>>>

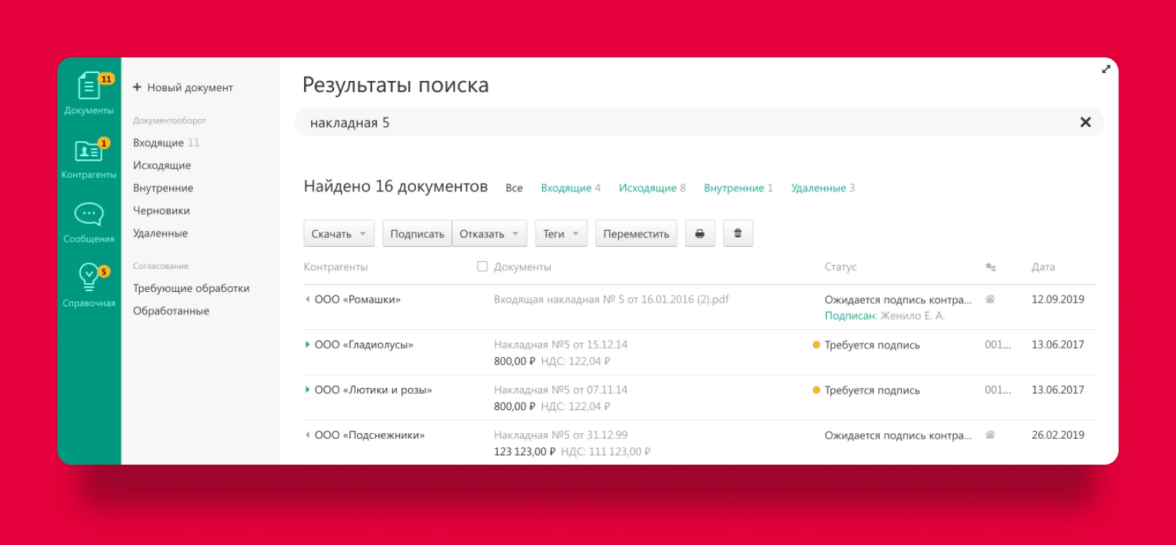The image size is (1176, 545).
Task: Click the print icon button
Action: (700, 233)
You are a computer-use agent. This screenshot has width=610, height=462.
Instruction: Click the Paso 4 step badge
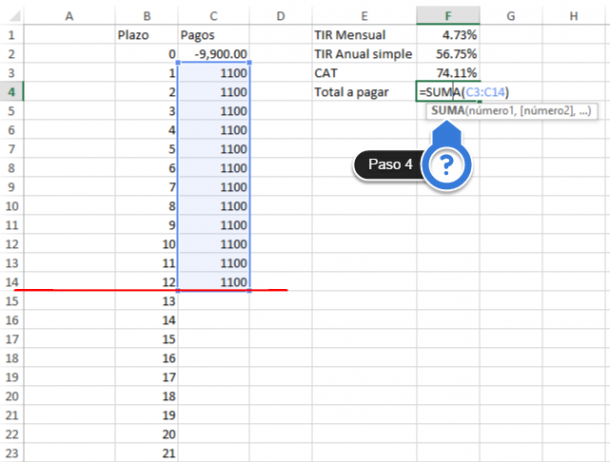point(388,165)
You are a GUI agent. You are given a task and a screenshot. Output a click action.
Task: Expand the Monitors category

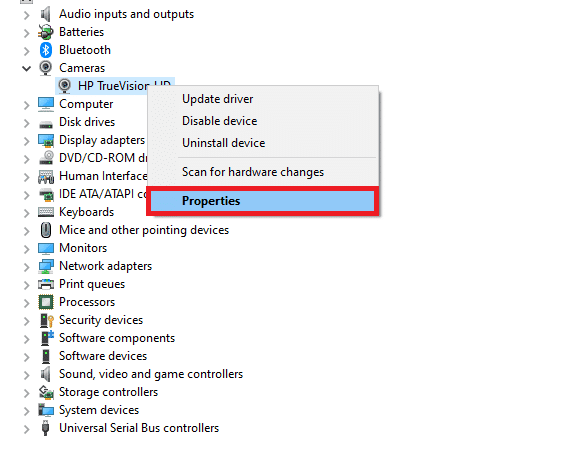coord(26,249)
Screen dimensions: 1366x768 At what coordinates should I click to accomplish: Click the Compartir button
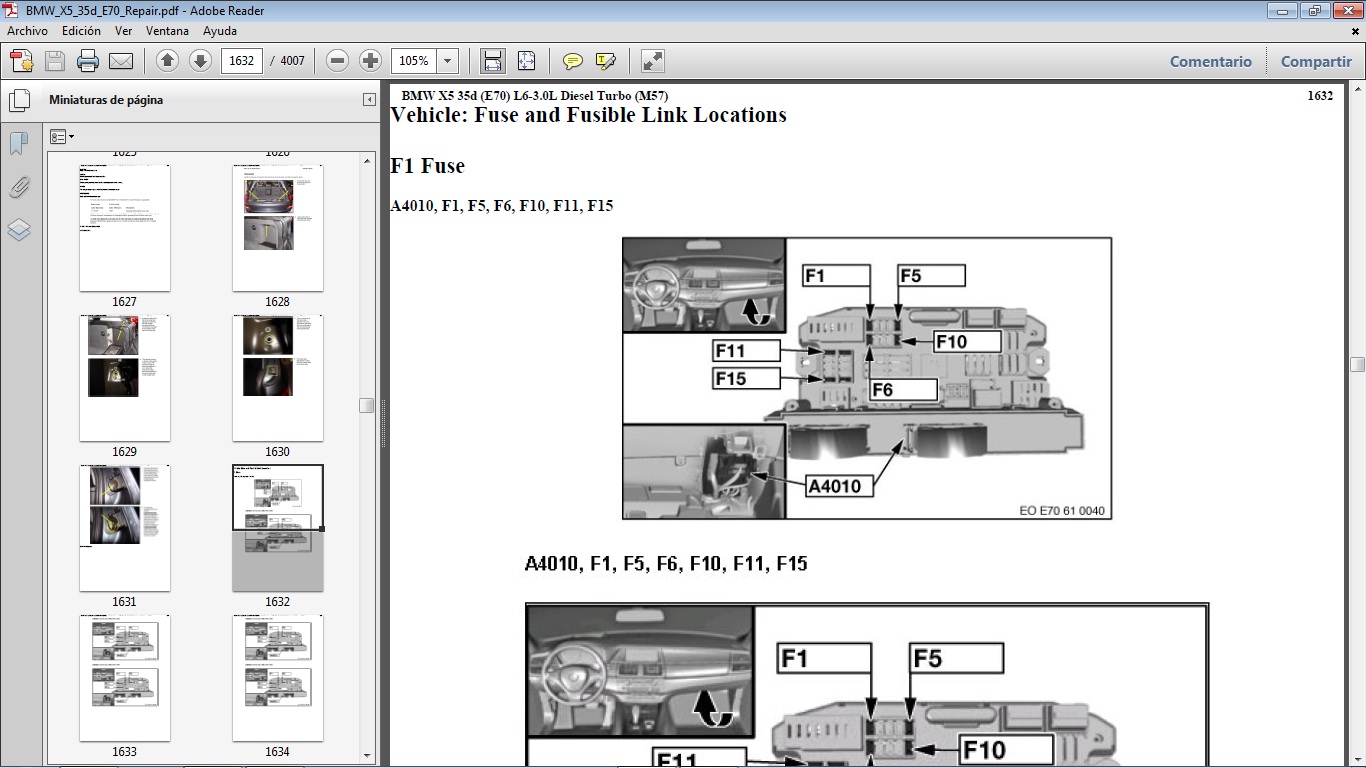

<<<

Problem to work on
Every line above in which the word "screenshot" occurs is to be copied.

Answer section
You are a computer-use agent. This screenshot has width=610, height=462.
You are a GUI agent. You are given a task and a screenshot. Output a click action.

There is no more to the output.